AbbVie has been specifically targeted for allegedly launching an $80 million marketing campaign in 2012 to promote AndroGel for a condition known as “Low T” -- low testosterone. Television ads promised immediate benefits for men suffering from low energy and lack of sexual drive, according to court filings.
The FDA approved the drug only for men who suffer from hypogonadism, a severe loss of testosterone, rather than the natural decline of the hormone through aging. Regulators moved to strengthen safety warnings in 2015 after a study suggested testosterone-replacement medicines hiked risks of heart attacks and strokes by nearly 30 percent.
Lawyers for Konrad said that had he and his doctors known the true risks of the drug, he would never have used AndroGel. Konrad is seeking unspecified damages for medical bills, and pain and suffering in addition to punitive damages to punish the company’s behavior.
The drugmaker contends in the filings that it “made no misrepresentations about the safety or effectiveness of AndroGel to Mr. Konrad or his doctor” and that the FDA signed off on the medicine’s warnings.
The initial trials are test cases for the company to gauge the reaction of juries to determine if and when to settle, said Carl Tobias, who teaches product-liability law at the University of Richmond in Virginia.
“Once the folks at AbbVie gets a sense of its exposure to these claims, then they can start to figure out what it’s going to take to come up with a settlement to resolve them,” Tobias said in an interview.

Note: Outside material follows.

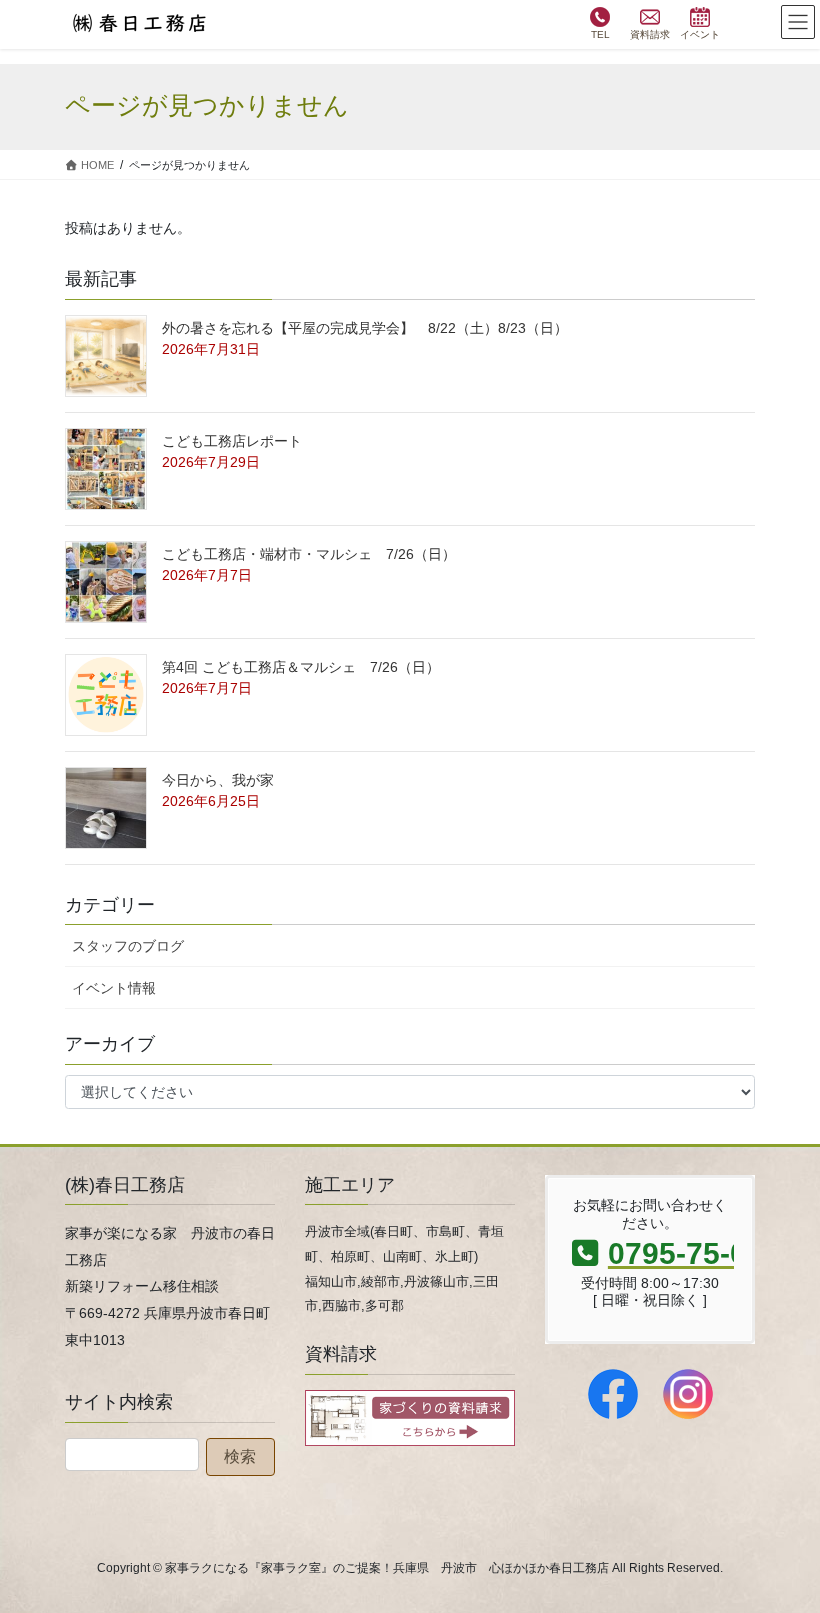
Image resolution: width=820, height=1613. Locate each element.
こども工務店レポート (232, 441)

DeMatteo said he’s angry that AbbVie continues to sell the testosterone gel even after receiving reports it can cause life-altering injuries. The businessman was forced to close his computer-security firm after his stroke because the wheelchair made traveling to client sites too difficult.
“I can’t believe there are still men out there using this stuff,” said DeMatteo. “Why would you take the chance of using something that could land you in a wheelchair for the rest of your life? It doesn’t make any sense to me.”
Consolidating cases in one court is believed to speed litigation and promote efficiency.